Item coordinate data:
# # # # #

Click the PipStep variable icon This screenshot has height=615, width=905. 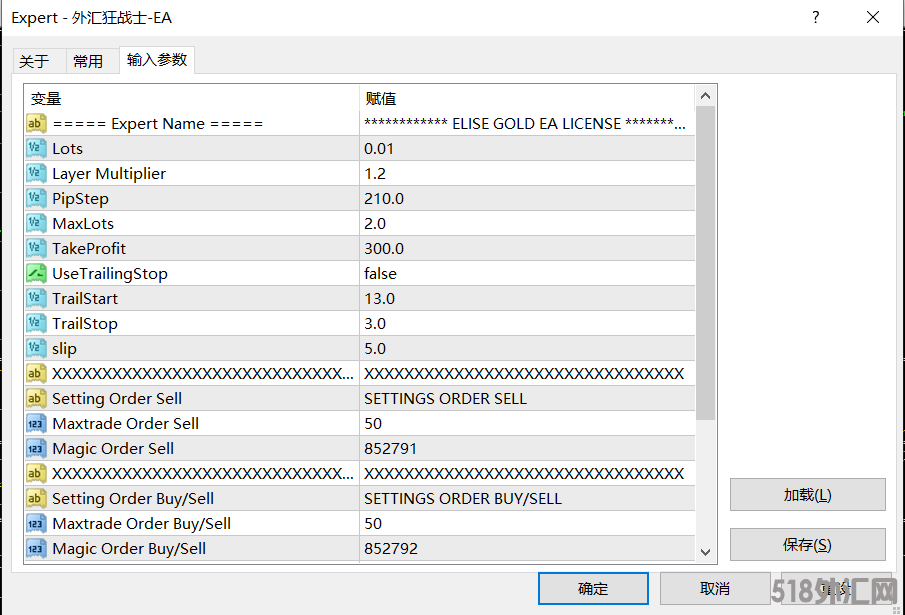36,198
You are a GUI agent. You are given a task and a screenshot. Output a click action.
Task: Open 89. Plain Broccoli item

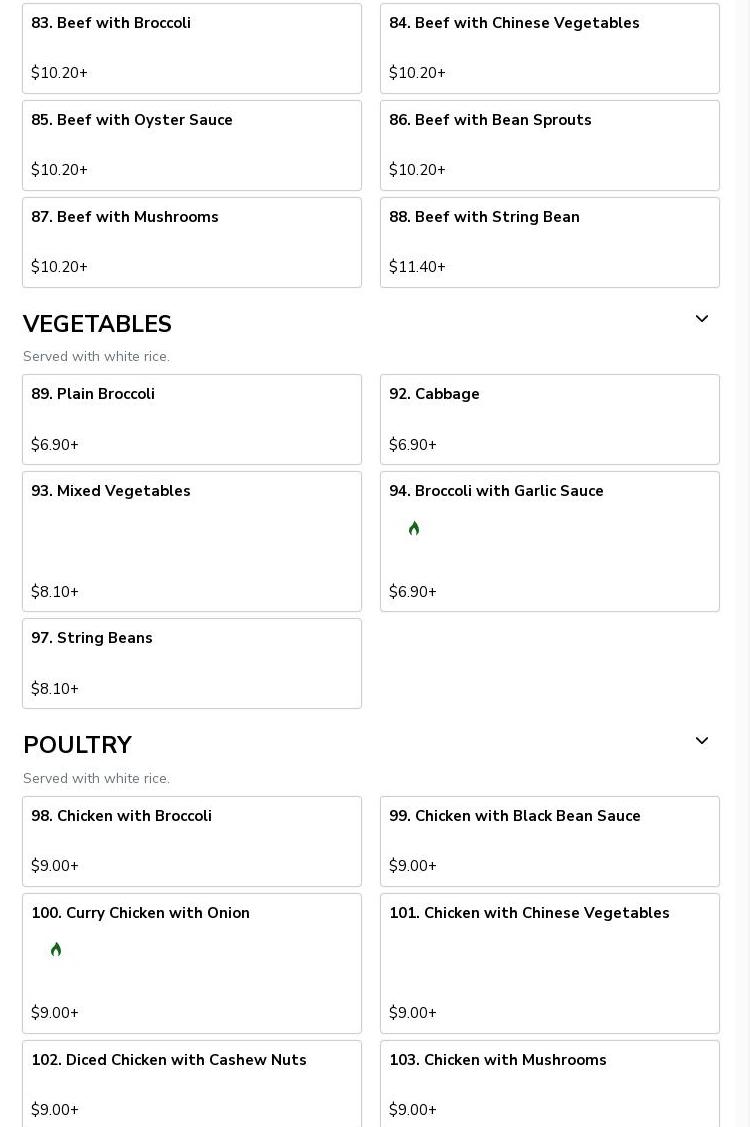click(x=191, y=419)
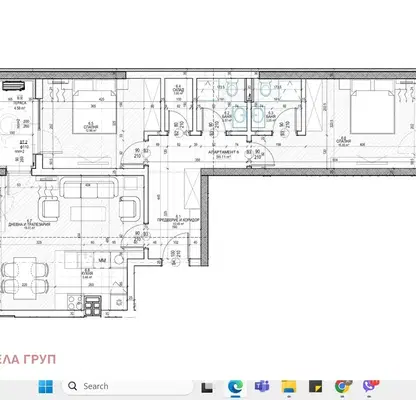Open the Sticky Notes taskbar app
416x400 pixels.
click(315, 386)
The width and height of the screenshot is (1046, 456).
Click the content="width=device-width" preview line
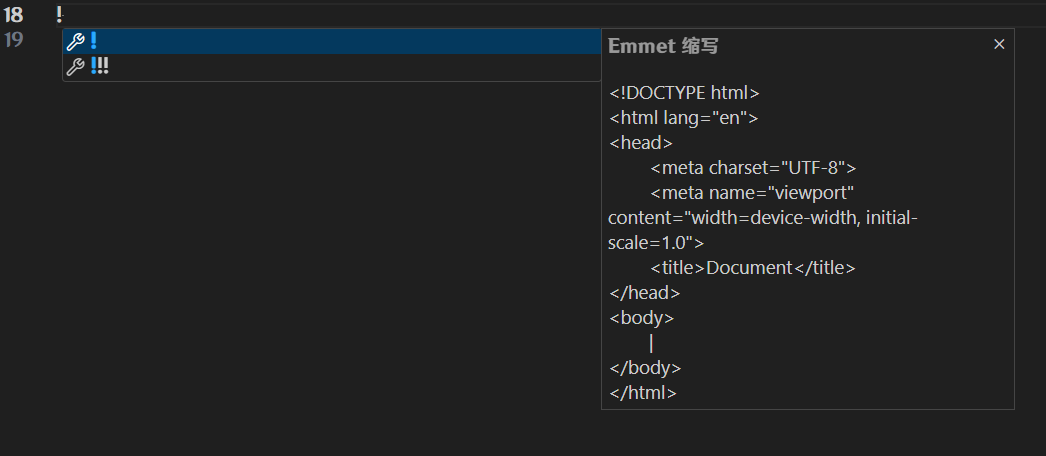(762, 218)
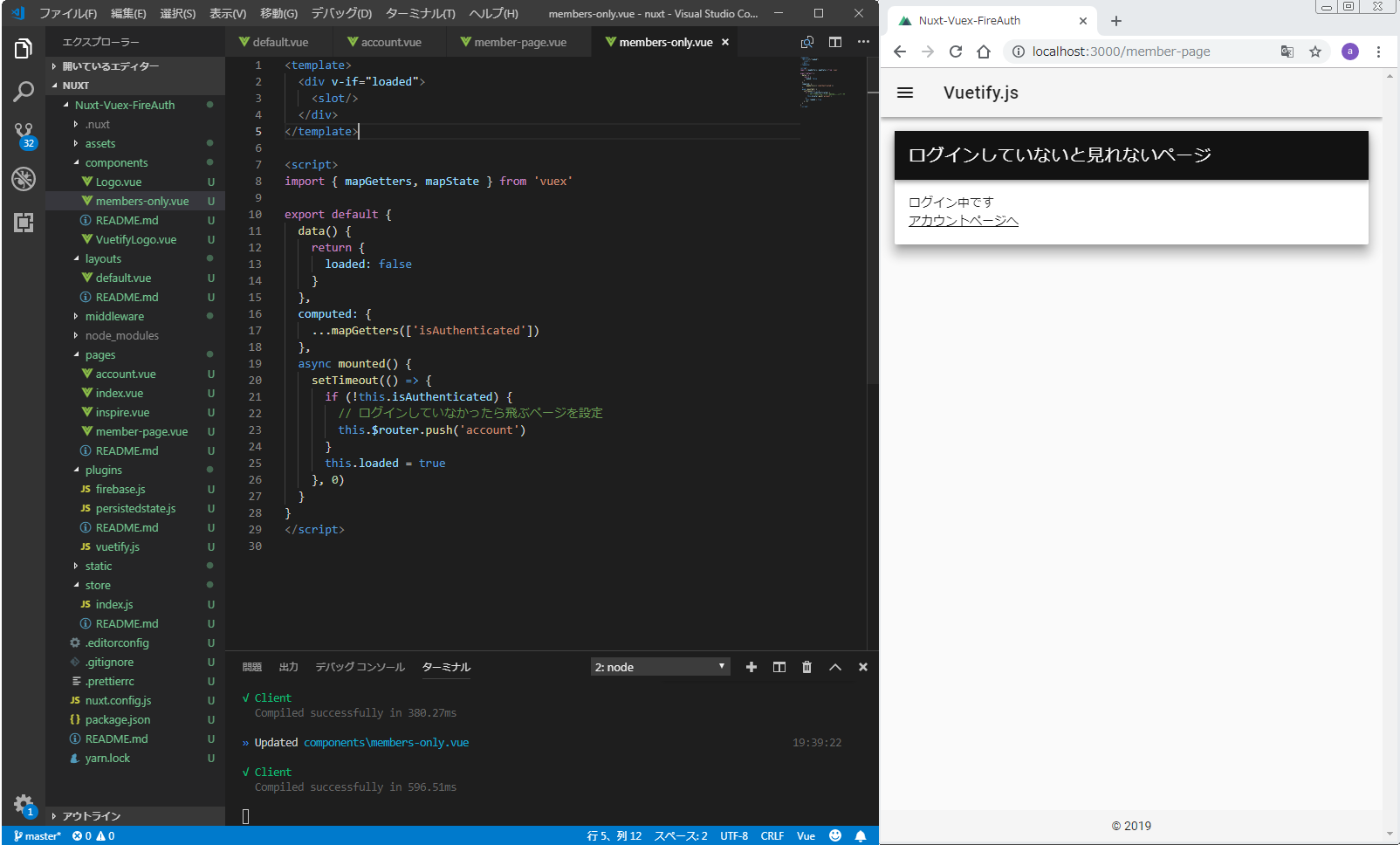This screenshot has width=1400, height=845.
Task: Expand the middleware folder
Action: click(x=114, y=316)
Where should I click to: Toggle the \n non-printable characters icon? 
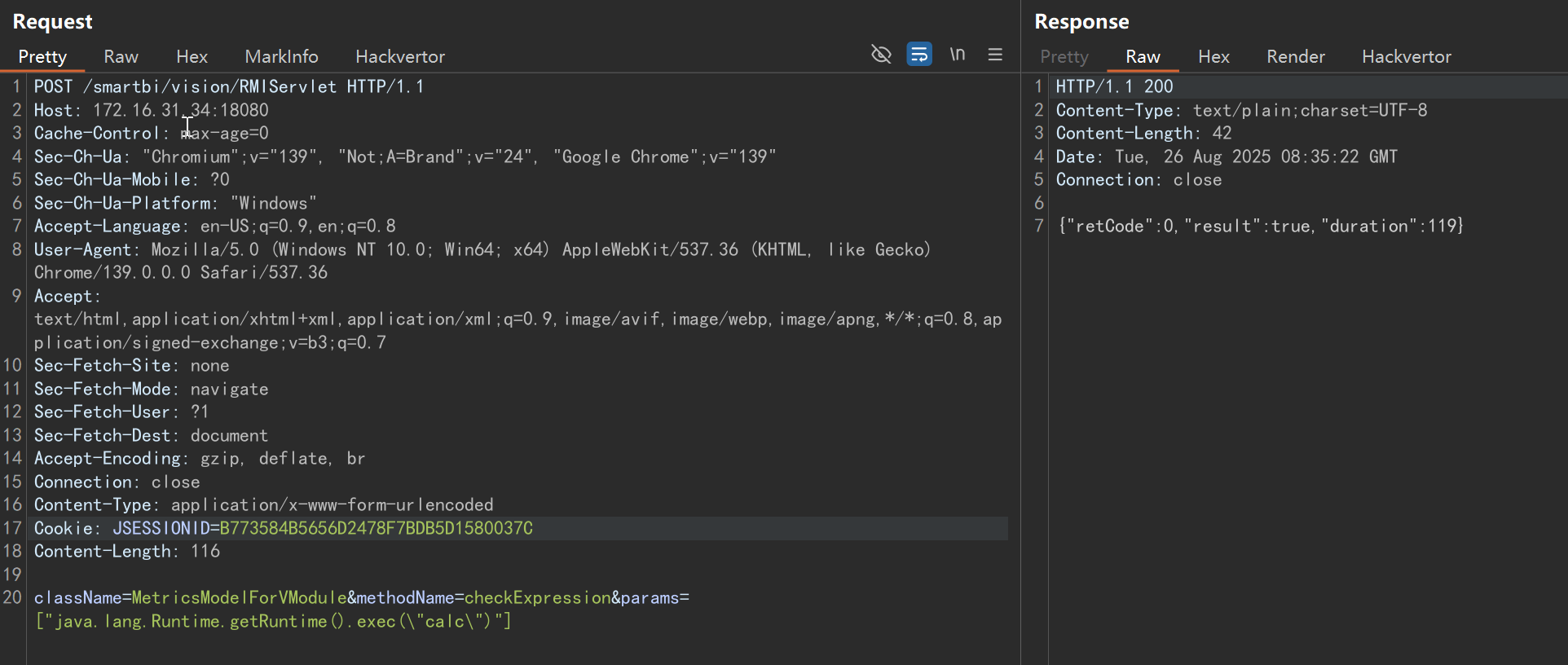pos(958,55)
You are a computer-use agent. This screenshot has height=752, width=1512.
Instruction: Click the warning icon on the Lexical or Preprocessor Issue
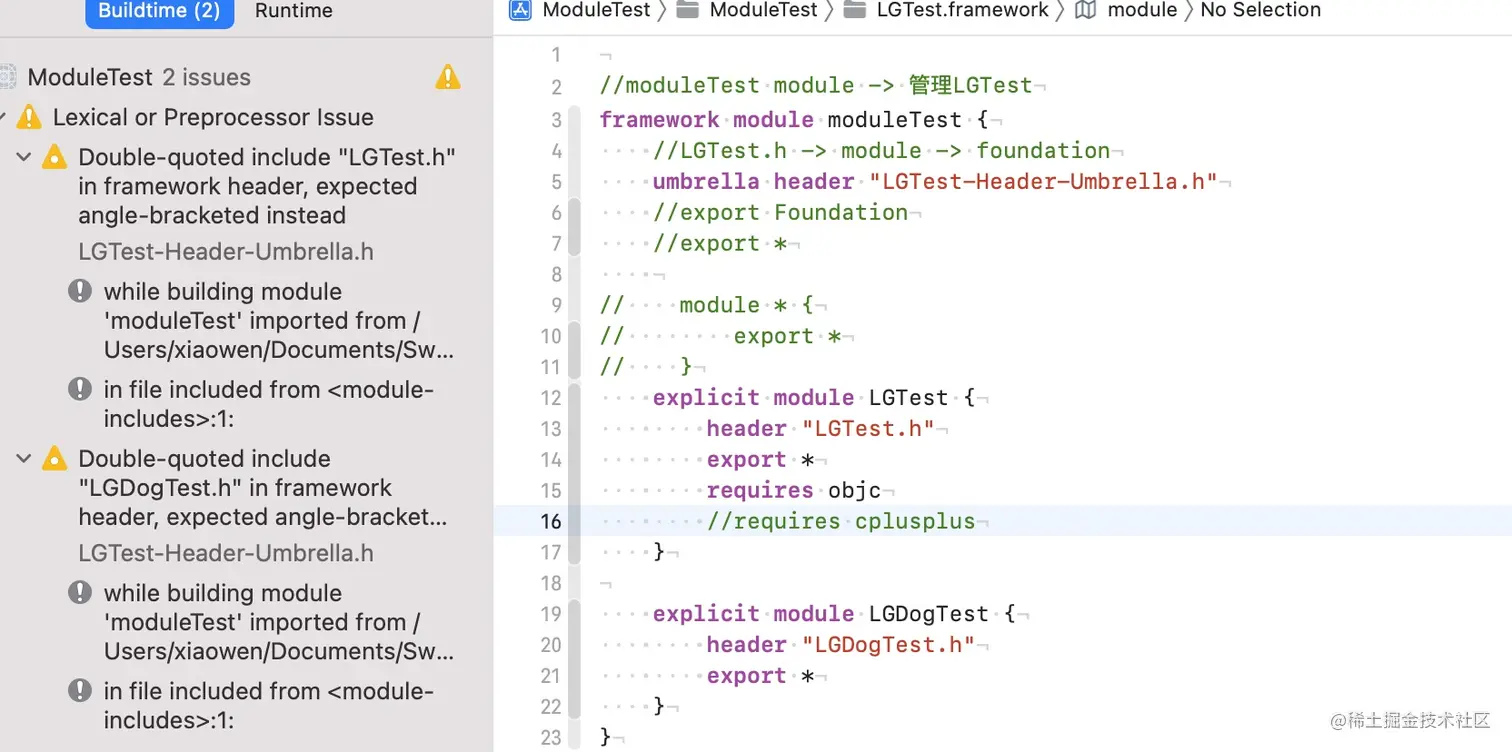pos(33,117)
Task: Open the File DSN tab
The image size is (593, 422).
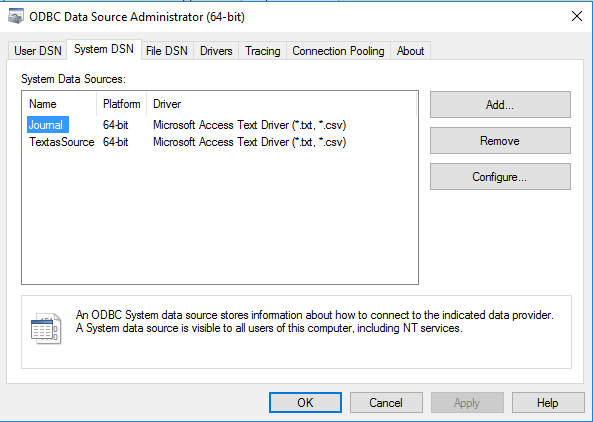Action: pyautogui.click(x=167, y=51)
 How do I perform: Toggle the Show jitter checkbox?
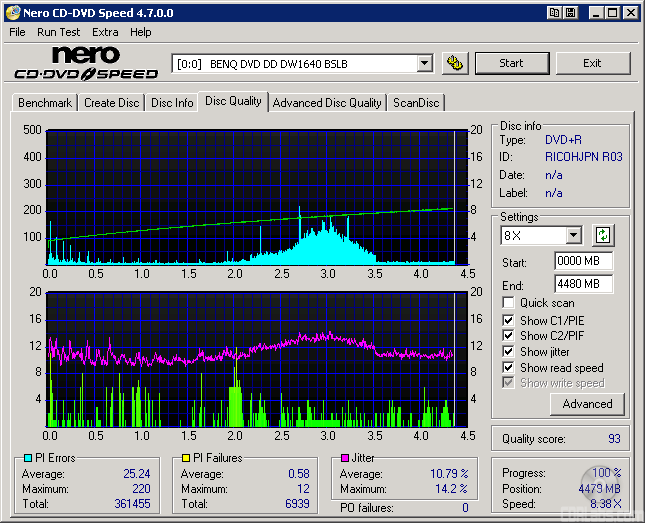(509, 352)
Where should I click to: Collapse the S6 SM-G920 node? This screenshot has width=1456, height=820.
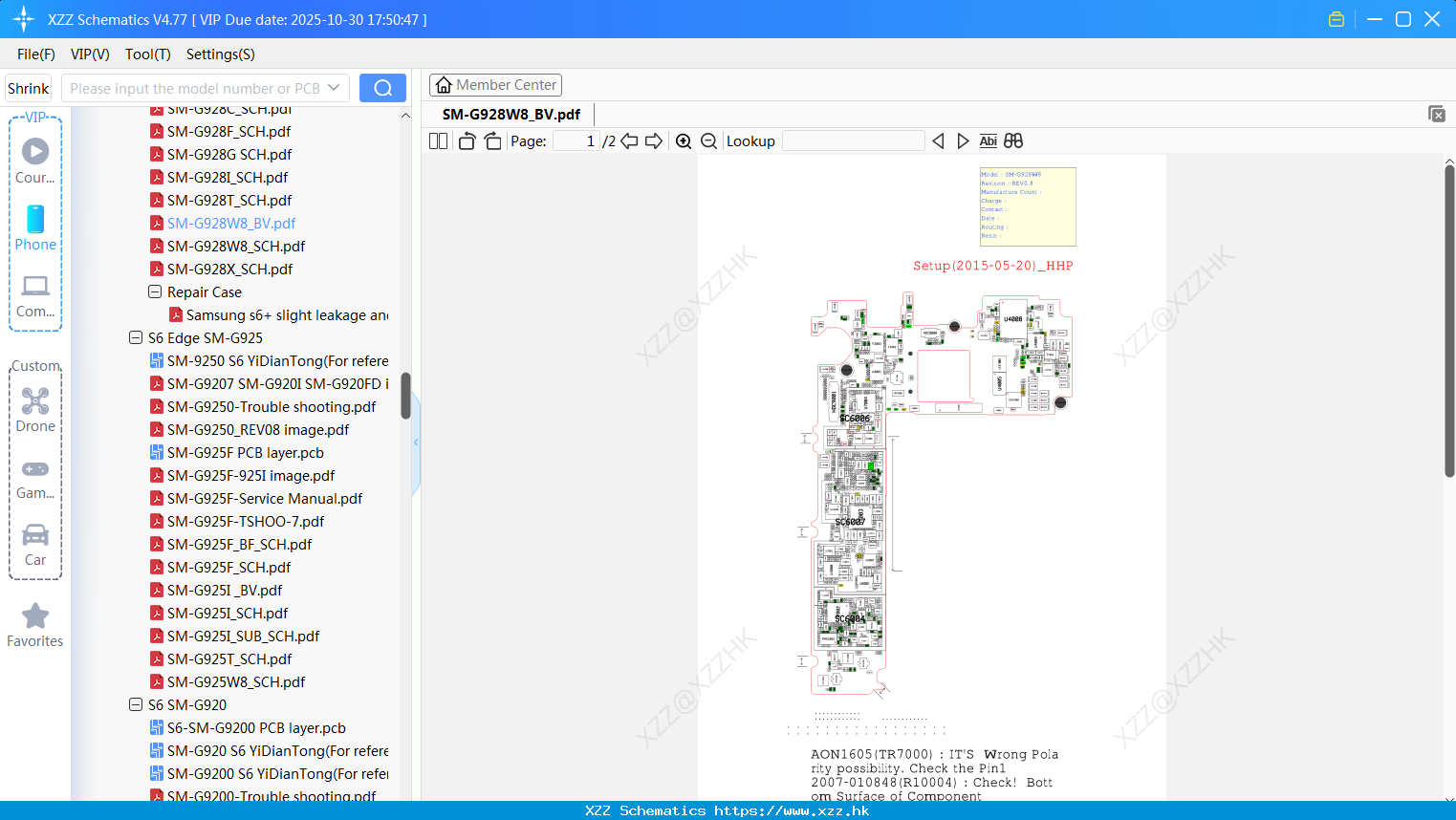(x=135, y=704)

# # # # #

What the task asks: Can you turn every line from the one containing "Task: Open the File DSN tab" through the end of the rows above into a Markdown table with the columns No and Line, skipping blank lines and leaving the pictures out?

Expected answer:
| No | Line |
|---|---|
| 1 | Task: Open the File DSN tab |
| 2 | The image size is (593, 422). |
| 3 | Action: pyautogui.click(x=167, y=51) |
| 4 |  How do I perform: Toggle the Show jitter checkbox? |
| 5 | (509, 352) |
| 6 | Where should I click to: Collapse the S6 SM-G920 node? This screenshot has width=1456, height=820. |
| 7 | (x=135, y=704) |